### Supplied text
Let us see how the areas mentioned in the previous Sustainability in LEO post are covered at national level in the United States.

 

The United States has implemented a space traffic management program in the form of the Joint Space Operations Center (JSpOC) of the U.S. Strategic Command at Vandenberg Air Force Base in California.

 

 

JSpOC conducts periodic conjunction assessments for all NASA programs and projects that operate maneuverable spacecraft in low Earth orbits (LEO) or in geosynchronous orbits (GEO). Depending on the mission, the conjunction assessments can be performed up to three times daily. If JSpOC identifies an object that is expected to come in the proximity of a NASA spacecraft, and the collision risk is high enough (for manned missions the minimal value accepted is 1 in 10,000, while for robotic missions the threshold is 1 in 1,000), a conjunction assessment alert message is sent to the mission control in order to have collision avoidance maneuver commands sent to the spacecraft. The alert messages contain the predicted time and distance at closest approach, as well as the uncertainty associated with the prediction.

### Task details
Copy out, word for word, the stretch of the text on U.S. space traffic management from "The United States has" through "Base in California.".

### Recorded information
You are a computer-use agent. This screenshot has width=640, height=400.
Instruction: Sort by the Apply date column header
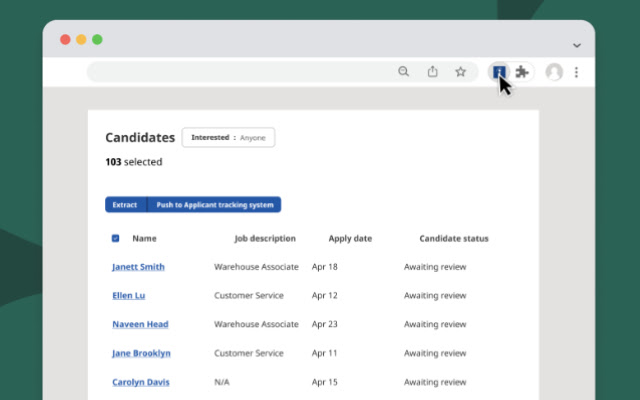350,238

### Reply
The United States has implemented a space traffic management program in the form of the Joint Space Operations Center (JSpOC) of the U.S. Strategic Command at Vandenberg Air Force Base in California.